You are viewing a plain text version of this content. The canonical link for it is here.
Posted to reviews@spark.apache.org by gnsiva <gi...@git.apache.org> on 2017/11/10 10:17:57 UTC

[GitHub] spark pull request #19716: [SPARK-18755][WIP][ML] Random search implementati...

GitHub user gnsiva opened a pull request:

    https://github.com/apache/spark/pull/19716

    [SPARK-18755][WIP][ML] Random search implementation using RandomParamGridBuilder

    ## What changes were proposed in this pull request?
    
    Python `sklearn` has an implementation of random search to complement grid search. This usually allows for more efficient hyperparameter tuning.
    
    I have developed an alternative class to `ParamGridBuilder` called `RandomParamGridBuilder` which will facilitate random search in Spark. This works by creating the same data structure as the output of `ParamGridBuilder.build()` (and so is compatible with the existing `CrossValidator` class), through random sampling.
    
    The main methods by which the random sampling is used in the `sklearn` implementation are as follows:
    
    - Sampling through options e.g. `[0.01, 0.001, 0.0001]` 
      - This is handled using `addUniformChoice`
    - Sampling and integer/long/float/double between bounds 
      - `RandomParamGrid` has the `addUniformDistribution` method for this
    - Boolean sampling
      - `RandomParamGrid.addUniformDistribution` supports this as well
    - Or sampling over a more exotic distribution (e.g. beta or Cauchy)
      - Here the user can implement their own function which when called returns a value from the intended distribution, and add that using `addDistribution` thereby allowing full flexibility.
    
    ## How was this patch tested?
    
    Several unit tests have been created for the `RandomParamGridBuilder` in `RandomParamGridBuilderSuite`. 
    In `CrossValidatorSuite`, two tests were changed to run with param maps created by `RandomParamGridBuilder` as well as those from `ParamGridBuilder`. One additional test was added there as well (altered version of a `ParamGridBuilder` test). 

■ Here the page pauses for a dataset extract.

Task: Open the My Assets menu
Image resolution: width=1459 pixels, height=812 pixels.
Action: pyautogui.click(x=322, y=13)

You can merge this pull request into a Git repository by running:

    $ git pull https://github.com/gnsiva/spark RandomParamGridBuilder

Alternatively you can review and apply these changes as the patch at:

    https://github.com/apache/spark/pull/19716.patch

To close this pull request, make a commit to your master/trunk branch
with (at least) the following in the commit message:

    This closes #19716
    
----
commit 12d194674218f5a6a076c2248faa81317e62ec82
Author: Ganesh N. Sivalingam <ga...@parkopedia.com>
Date:   2017-11-09T15:37:20Z

    Added RandomParamGridBuilder implementation

commit df47063052ae58dc4ca01398726ebbae7b727786
Author: Ganesh N. Sivalingam <ga...@parkopedia.com>
Date:   2017-11-09T15:37:50Z

    Added RandomParamGridBuilder unittests (which don't interact with CV)

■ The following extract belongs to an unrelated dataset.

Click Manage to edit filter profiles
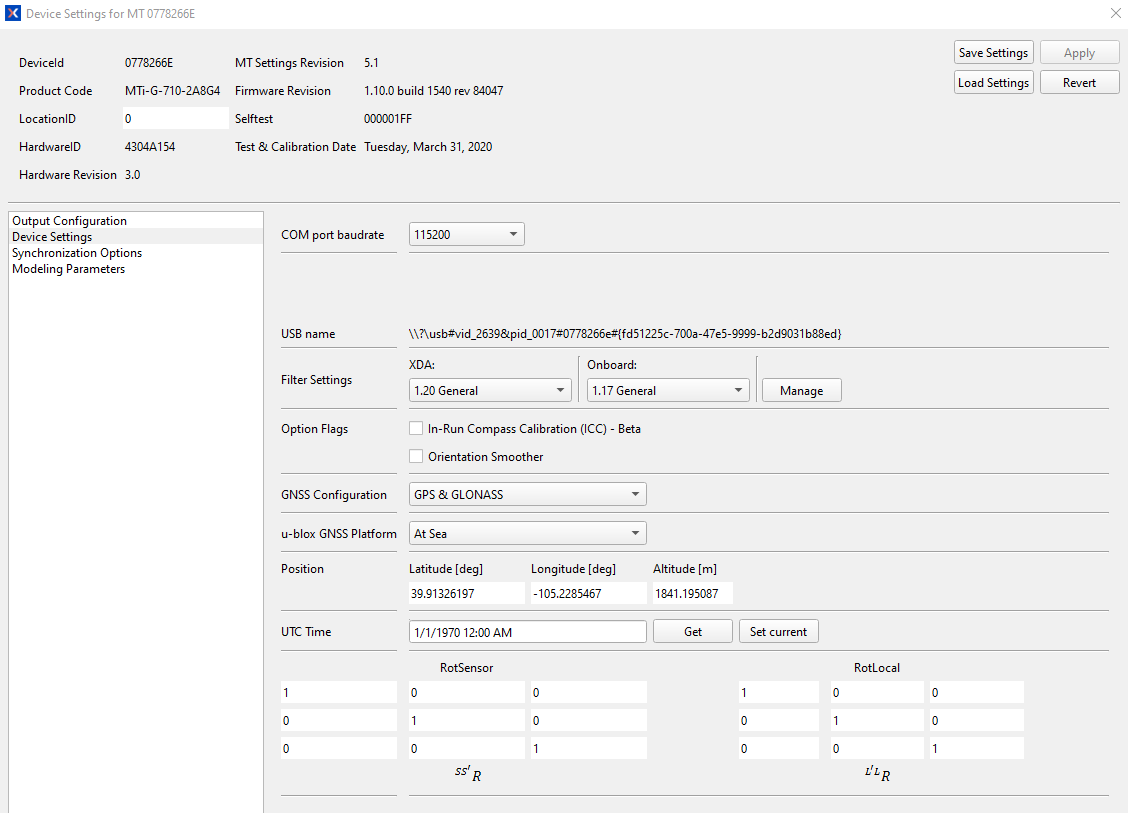The image size is (1128, 813). [x=801, y=390]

commit ba58e83a0ad81ca1c98708e34daaae62b75dcc9f
Author: Ganesh N. Sivalingam <ga...@parkopedia.com>
Date:   2017-11-09T16:47:34Z

    Added 3 tests in the CrossValidatorSuite that use random search

commit f6fd40adcf4240c0d6675809ad4eddc72c23b85a
Author: Ganesh N. Sivalingam <ga...@parkopedia.com>
Date:   2017-11-09T16:55:39Z

    Simplified logistic regression test

commit cbbd0487525ddbbd7cdaaaa1e9e2fceae10f24a1
Author: Ganesh N. Sivalingam <ga...@parkopedia.com>
Date:   2017-11-09T17:02:29Z

    Style guide changes

----


---

---------------------------------------------------------------------
To unsubscribe, e-mail: reviews-unsubscribe@spark.apache.org
For additional commands, e-mail: reviews-help@spark.apache.org


[GitHub] spark issue #19716: [SPARK-18755][WIP][ML] Random search implementation usin...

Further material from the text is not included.